### Requirement
Render every line of the records below as a Markdown table with the columns Row and Line, numbering each row and skipping blank lines. Omit the pictures from the table.

### Provided records
— Start —

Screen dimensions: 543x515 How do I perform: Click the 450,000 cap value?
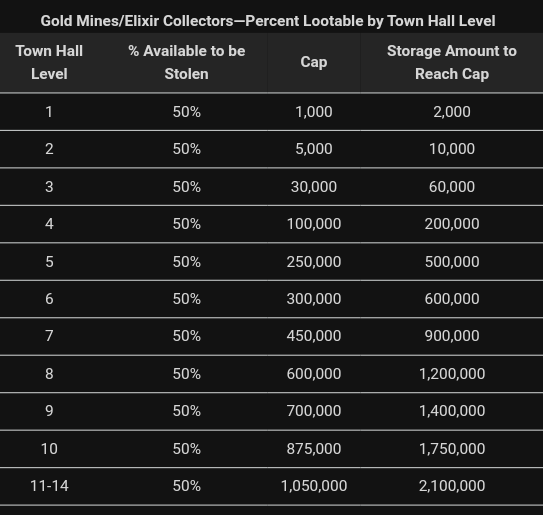(x=314, y=336)
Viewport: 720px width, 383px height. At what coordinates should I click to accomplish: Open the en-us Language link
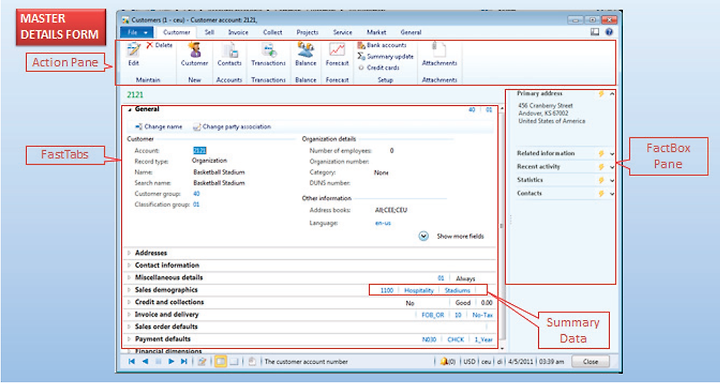[x=383, y=223]
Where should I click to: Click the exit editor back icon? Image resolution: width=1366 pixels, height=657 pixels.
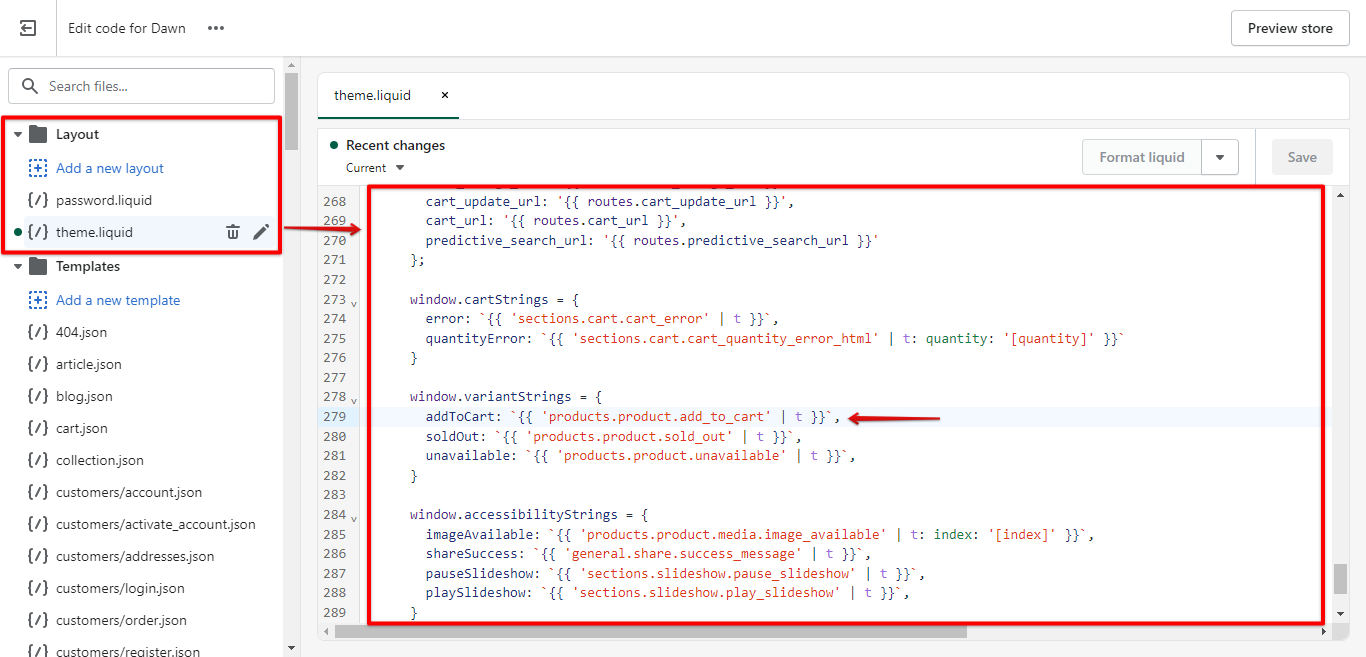tap(28, 28)
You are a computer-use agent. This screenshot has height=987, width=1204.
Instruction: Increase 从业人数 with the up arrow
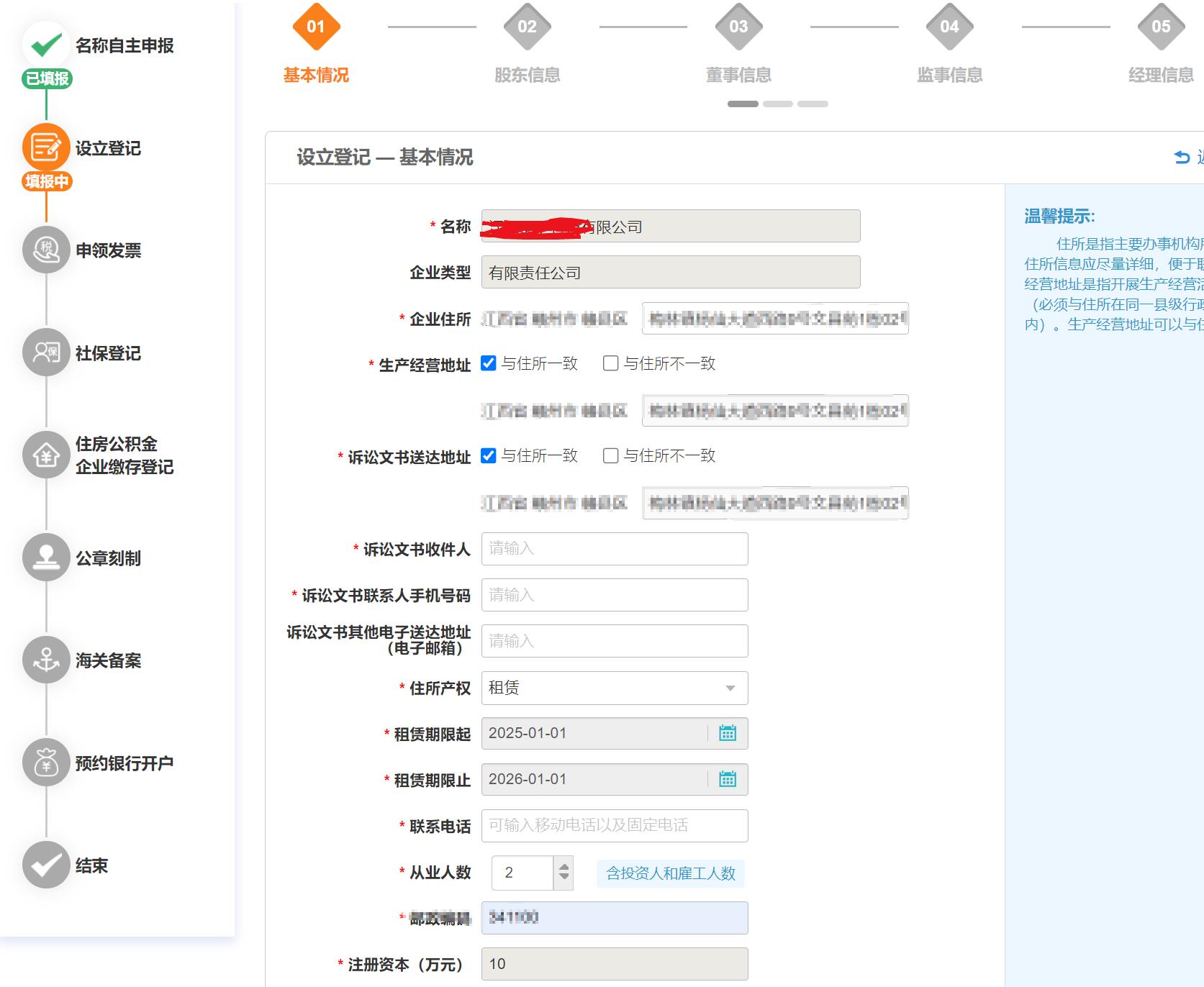(x=564, y=867)
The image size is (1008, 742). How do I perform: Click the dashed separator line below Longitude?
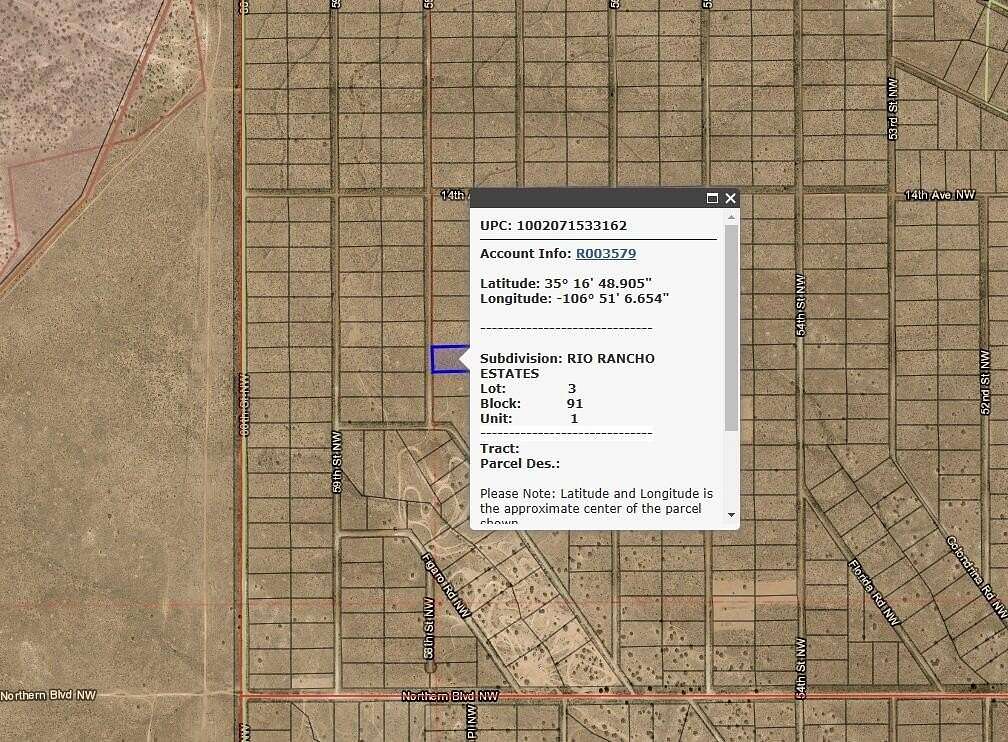tap(566, 327)
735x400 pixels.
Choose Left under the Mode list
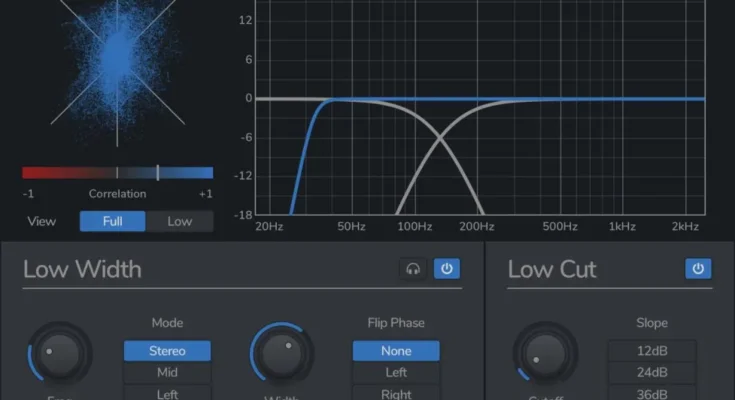pyautogui.click(x=167, y=393)
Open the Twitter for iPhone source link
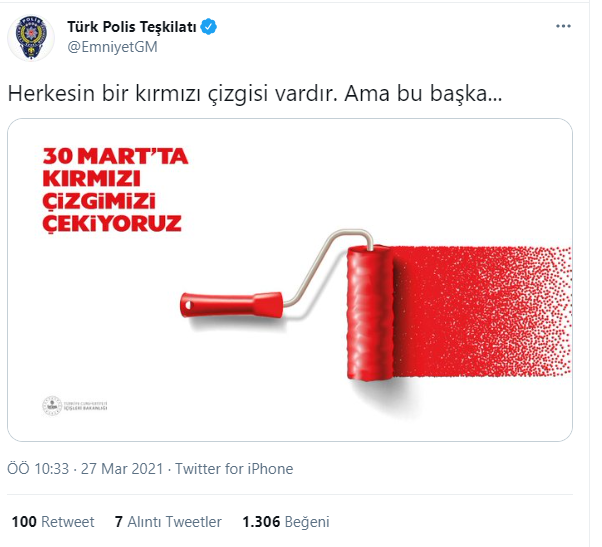Screen dimensions: 602x547 (234, 469)
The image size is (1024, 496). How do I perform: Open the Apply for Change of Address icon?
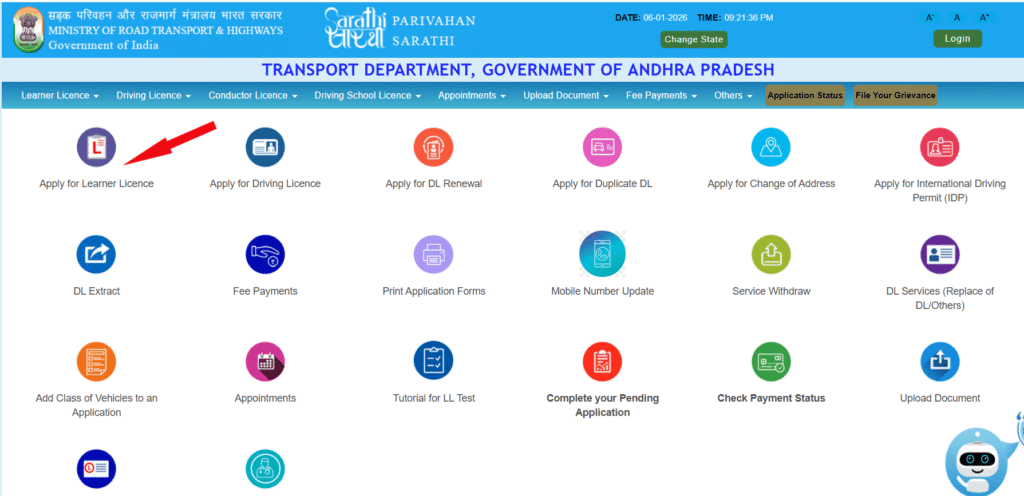(x=771, y=148)
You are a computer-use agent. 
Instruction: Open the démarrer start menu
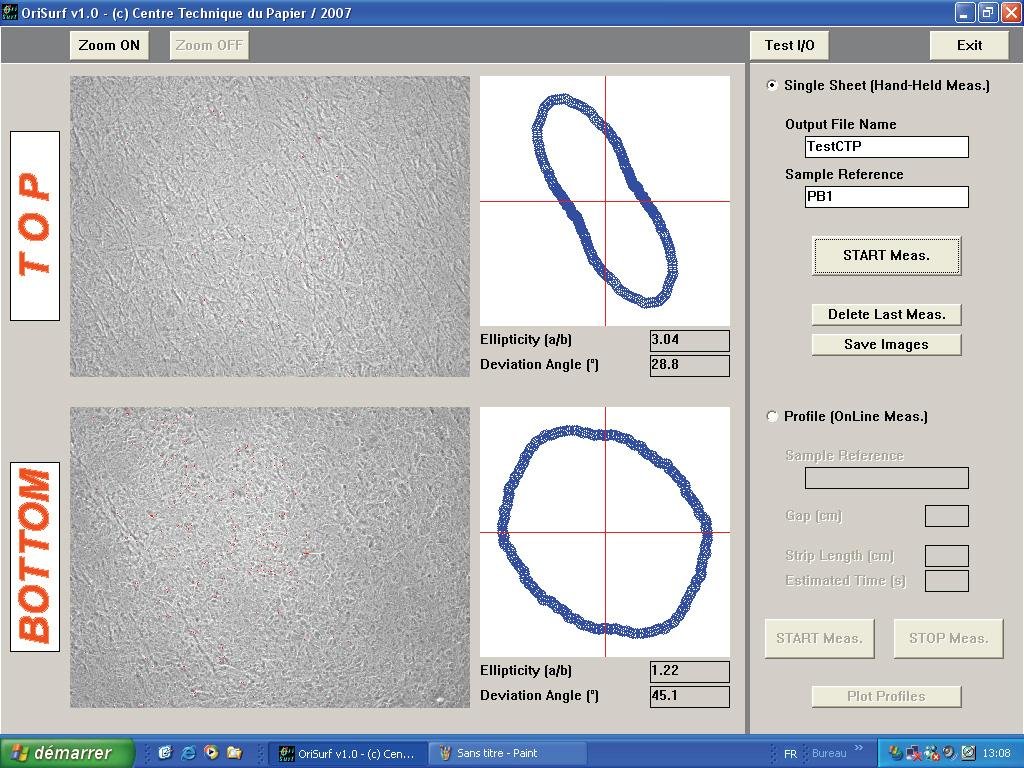[67, 753]
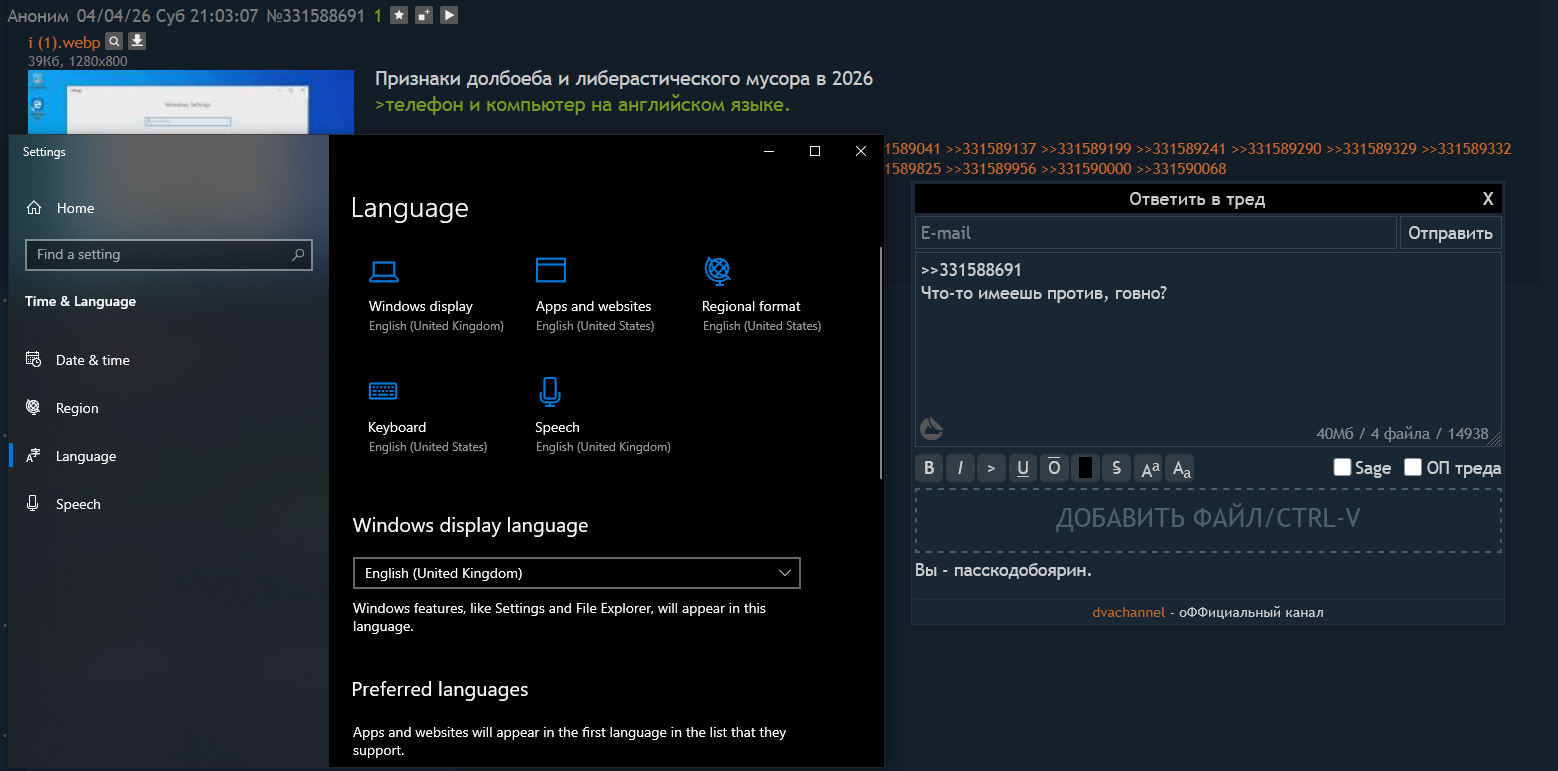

— End —

### In response
| Row | Line |
|---|---|
| 1 | Screen dimensions: 543x515 How do I perform: Click the 450,000 cap value? |
| 2 | (x=314, y=336) |
| 3 | Viewport: 720px width, 383px height. At what coordinates should I click to accomplish: Open the en-us Language link |
| 4 | [x=383, y=223] |
| 5 | Where should I click to: Click the exit editor back icon? Image resolution: width=1366 pixels, height=657 pixels. |
| 6 | tap(28, 28) |
| 7 | You are a computer-use agent. This screenshot has height=987, width=1204. |
| 8 | Instruction: Increase 从业人数 with the up arrow |
| 9 | (x=564, y=867) |
| 10 | The image size is (1008, 742). How do I perform: Click the dashed separator line below Longitude? |
| 11 | tap(566, 327) |
| 12 | 735x400 pixels. |
| 13 | Choose Left under the Mode list |
| 14 | pyautogui.click(x=167, y=393) |
| 15 | Open the Twitter for iPhone source link |
| 16 | Screen dimensions: 602x547 (234, 469) |
| 17 | The image size is (1024, 496). How do I perform: Open the Apply for Change of Address icon? |
| 18 | (x=771, y=148) |
| 19 | You are a computer-use agent.  |
| 20 | Instruction: Open the démarrer start menu |
| 21 | [67, 753] |